=== Section Start ===

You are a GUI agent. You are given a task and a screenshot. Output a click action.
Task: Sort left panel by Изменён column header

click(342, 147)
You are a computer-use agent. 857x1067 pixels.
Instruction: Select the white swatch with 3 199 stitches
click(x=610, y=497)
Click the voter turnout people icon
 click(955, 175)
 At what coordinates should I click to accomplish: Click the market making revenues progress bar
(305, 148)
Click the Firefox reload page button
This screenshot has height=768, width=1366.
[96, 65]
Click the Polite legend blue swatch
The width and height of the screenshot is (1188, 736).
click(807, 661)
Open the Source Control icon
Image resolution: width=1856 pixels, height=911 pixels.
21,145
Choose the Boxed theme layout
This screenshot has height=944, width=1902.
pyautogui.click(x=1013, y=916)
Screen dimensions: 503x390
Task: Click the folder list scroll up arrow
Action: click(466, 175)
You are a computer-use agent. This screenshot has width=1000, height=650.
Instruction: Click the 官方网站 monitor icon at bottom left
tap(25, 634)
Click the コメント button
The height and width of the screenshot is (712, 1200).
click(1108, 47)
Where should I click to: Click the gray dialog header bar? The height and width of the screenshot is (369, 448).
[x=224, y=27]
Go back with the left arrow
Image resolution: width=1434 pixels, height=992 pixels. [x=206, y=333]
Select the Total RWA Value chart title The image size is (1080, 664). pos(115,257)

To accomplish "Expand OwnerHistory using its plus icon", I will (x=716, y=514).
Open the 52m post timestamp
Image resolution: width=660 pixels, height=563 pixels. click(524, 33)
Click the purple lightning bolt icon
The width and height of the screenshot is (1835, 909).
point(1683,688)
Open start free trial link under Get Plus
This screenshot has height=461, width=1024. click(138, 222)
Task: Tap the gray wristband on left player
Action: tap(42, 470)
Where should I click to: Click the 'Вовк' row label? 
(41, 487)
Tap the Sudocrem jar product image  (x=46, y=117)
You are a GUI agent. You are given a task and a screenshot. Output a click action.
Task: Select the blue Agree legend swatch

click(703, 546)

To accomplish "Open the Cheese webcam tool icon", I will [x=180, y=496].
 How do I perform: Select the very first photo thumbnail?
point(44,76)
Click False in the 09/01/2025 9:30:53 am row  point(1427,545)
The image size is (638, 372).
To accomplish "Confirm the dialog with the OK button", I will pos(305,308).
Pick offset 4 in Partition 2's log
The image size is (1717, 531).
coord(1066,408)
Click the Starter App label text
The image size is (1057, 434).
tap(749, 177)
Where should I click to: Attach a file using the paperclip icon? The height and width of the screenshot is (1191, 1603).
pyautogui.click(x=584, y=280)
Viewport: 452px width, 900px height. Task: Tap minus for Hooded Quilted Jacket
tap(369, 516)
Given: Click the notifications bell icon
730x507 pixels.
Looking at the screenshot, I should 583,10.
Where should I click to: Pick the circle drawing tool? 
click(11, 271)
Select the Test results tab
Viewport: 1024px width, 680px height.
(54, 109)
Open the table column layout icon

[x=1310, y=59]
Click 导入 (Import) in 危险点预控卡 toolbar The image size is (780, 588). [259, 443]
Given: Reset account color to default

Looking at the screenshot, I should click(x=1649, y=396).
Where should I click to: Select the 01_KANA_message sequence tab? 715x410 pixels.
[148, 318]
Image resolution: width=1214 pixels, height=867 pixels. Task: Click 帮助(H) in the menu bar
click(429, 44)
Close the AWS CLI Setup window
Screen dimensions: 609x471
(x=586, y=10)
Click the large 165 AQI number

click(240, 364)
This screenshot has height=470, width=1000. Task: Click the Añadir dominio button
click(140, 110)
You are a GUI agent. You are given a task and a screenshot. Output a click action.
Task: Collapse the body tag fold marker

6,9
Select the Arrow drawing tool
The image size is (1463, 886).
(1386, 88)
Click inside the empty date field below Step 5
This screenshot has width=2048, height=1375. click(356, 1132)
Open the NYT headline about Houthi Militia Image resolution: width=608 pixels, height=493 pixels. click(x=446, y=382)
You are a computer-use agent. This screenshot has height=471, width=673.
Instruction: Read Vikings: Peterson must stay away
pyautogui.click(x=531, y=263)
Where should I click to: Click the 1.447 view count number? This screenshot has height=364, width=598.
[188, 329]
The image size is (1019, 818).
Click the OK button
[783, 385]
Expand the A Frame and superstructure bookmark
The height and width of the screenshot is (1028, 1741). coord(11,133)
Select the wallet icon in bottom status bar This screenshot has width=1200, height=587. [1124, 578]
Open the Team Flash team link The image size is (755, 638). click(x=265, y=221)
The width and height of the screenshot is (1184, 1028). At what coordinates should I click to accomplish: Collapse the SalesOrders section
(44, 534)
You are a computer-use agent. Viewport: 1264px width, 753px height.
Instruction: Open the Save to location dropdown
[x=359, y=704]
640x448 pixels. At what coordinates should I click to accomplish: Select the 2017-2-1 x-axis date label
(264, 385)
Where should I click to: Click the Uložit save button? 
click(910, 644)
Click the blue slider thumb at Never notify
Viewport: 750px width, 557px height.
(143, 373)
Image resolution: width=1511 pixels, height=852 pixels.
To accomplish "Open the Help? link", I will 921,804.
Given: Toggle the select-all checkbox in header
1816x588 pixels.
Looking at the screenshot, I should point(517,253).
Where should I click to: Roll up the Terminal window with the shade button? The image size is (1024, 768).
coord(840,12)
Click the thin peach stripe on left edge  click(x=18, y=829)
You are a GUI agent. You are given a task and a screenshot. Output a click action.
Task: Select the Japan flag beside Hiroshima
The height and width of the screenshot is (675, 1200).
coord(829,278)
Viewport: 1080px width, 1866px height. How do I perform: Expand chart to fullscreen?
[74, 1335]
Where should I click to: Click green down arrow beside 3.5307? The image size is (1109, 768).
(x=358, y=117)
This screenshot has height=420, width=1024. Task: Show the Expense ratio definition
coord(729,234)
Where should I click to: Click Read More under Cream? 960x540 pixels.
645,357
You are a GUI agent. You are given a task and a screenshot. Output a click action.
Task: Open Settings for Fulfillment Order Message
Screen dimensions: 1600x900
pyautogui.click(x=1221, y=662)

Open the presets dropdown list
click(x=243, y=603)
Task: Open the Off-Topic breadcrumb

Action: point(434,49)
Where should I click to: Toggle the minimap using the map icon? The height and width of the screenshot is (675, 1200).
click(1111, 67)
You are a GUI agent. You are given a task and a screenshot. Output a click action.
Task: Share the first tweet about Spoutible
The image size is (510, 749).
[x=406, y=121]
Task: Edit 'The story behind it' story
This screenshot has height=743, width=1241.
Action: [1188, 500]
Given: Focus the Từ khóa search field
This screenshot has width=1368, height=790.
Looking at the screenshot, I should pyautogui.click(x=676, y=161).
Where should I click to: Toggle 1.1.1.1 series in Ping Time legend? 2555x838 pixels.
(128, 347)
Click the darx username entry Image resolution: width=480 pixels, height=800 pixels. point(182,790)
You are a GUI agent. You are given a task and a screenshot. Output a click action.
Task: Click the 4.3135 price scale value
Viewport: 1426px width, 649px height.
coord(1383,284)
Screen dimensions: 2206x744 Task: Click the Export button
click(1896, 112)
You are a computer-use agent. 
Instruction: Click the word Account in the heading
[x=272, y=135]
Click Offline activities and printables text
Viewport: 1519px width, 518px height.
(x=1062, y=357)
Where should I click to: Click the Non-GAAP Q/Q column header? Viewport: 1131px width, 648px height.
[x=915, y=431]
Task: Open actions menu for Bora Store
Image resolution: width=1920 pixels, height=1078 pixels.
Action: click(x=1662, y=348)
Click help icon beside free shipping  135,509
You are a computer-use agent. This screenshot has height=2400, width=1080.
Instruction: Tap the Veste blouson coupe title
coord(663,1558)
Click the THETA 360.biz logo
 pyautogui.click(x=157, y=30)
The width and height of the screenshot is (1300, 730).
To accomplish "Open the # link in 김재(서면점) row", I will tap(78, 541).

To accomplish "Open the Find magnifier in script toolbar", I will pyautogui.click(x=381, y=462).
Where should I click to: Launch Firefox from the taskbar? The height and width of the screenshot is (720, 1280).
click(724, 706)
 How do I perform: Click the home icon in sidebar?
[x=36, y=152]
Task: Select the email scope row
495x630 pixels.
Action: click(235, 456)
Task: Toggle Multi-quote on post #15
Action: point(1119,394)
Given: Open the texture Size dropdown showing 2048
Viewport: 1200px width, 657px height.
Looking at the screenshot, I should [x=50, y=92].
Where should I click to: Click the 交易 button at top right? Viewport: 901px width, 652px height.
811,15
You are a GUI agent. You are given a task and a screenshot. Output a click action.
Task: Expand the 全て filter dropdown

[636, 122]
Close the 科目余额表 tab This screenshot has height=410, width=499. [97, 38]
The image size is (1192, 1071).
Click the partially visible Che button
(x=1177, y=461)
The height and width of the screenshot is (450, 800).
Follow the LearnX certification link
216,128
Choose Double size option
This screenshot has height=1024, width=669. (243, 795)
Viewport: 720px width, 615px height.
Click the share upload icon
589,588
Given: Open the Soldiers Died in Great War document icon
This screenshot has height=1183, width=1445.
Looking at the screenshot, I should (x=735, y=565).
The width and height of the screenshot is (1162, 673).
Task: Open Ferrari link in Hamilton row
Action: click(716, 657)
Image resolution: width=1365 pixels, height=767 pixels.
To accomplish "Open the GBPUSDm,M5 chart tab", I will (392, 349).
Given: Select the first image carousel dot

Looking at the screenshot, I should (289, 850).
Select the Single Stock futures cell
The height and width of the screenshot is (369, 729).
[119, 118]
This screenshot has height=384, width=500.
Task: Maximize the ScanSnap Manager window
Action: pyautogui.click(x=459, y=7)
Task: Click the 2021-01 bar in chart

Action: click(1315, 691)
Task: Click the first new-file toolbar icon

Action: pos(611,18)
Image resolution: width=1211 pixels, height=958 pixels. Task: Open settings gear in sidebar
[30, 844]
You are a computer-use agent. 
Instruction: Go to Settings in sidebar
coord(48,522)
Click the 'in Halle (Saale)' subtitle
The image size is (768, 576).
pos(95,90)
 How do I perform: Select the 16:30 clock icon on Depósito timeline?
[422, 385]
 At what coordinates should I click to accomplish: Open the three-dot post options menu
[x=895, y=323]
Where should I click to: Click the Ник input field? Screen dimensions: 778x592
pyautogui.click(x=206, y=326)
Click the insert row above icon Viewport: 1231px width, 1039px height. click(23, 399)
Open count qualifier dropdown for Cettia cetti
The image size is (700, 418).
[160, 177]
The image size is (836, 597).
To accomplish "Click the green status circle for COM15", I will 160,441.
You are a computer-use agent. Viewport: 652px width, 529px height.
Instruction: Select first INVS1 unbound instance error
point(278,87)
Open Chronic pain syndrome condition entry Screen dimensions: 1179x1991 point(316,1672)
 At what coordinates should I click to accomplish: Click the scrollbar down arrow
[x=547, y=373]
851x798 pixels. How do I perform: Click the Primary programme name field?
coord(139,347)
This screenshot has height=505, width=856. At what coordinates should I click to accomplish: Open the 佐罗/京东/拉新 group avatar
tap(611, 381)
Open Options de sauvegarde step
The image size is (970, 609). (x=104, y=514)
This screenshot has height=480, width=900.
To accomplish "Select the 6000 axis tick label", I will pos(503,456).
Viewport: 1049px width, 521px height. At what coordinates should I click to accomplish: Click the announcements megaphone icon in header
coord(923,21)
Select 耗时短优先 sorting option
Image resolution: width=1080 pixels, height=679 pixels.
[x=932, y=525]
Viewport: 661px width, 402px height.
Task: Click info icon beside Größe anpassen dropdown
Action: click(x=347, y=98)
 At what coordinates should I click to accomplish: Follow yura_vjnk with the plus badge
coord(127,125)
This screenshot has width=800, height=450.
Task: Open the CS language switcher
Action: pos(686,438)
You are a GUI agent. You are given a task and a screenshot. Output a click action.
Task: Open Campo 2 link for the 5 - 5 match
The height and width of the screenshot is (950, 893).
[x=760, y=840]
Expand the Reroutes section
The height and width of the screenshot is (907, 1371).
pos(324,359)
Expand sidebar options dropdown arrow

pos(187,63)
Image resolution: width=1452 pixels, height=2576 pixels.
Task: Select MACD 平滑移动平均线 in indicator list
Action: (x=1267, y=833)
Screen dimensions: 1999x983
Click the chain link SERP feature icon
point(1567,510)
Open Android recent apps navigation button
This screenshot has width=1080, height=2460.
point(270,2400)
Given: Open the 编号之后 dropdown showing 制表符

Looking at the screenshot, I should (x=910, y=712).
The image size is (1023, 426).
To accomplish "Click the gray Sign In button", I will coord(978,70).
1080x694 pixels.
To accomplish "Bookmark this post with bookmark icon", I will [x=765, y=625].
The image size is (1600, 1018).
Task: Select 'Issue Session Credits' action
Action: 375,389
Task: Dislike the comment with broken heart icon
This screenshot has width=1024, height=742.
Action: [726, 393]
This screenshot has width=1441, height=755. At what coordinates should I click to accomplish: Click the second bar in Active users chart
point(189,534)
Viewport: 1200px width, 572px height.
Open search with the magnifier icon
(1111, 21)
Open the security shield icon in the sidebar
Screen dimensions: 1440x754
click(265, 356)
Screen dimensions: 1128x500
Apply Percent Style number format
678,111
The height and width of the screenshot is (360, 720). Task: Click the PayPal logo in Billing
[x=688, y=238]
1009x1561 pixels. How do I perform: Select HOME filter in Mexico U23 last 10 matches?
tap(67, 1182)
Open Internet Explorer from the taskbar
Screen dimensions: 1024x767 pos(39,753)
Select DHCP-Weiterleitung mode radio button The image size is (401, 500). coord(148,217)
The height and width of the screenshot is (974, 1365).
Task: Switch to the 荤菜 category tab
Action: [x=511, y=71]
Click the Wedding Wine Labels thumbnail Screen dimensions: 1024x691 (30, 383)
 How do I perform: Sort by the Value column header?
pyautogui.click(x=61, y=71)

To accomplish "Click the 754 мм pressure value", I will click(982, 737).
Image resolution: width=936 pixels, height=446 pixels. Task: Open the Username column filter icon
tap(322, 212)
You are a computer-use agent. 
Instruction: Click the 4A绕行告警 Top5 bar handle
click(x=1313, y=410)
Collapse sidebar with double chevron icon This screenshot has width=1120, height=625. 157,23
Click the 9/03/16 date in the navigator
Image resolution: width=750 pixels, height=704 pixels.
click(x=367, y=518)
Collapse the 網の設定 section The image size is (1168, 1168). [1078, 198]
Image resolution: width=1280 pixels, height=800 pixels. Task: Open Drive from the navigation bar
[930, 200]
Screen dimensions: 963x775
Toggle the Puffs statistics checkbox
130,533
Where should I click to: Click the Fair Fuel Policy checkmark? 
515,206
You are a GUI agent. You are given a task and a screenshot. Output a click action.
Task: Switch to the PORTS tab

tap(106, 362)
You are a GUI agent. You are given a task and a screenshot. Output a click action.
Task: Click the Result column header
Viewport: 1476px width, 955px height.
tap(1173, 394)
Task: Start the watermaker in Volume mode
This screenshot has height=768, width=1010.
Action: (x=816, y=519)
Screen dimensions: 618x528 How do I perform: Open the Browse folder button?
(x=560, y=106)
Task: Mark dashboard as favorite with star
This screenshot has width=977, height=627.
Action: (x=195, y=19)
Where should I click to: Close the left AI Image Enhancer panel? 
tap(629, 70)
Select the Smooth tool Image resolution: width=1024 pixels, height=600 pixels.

=== Section End ===

_Required work:_
Print exactly the lines from the one containing "Screen dimensions: 618x528" through the last line of the records above, both included.

_Final answer:_
Screen dimensions: 618x528 How do I perform: Open the Browse folder button?
(x=560, y=106)
Task: Mark dashboard as favorite with star
This screenshot has width=977, height=627.
Action: (x=195, y=19)
Where should I click to: Close the left AI Image Enhancer panel? 
tap(629, 70)
Select the Smooth tool Image resolution: width=1024 pixels, height=600 pixels.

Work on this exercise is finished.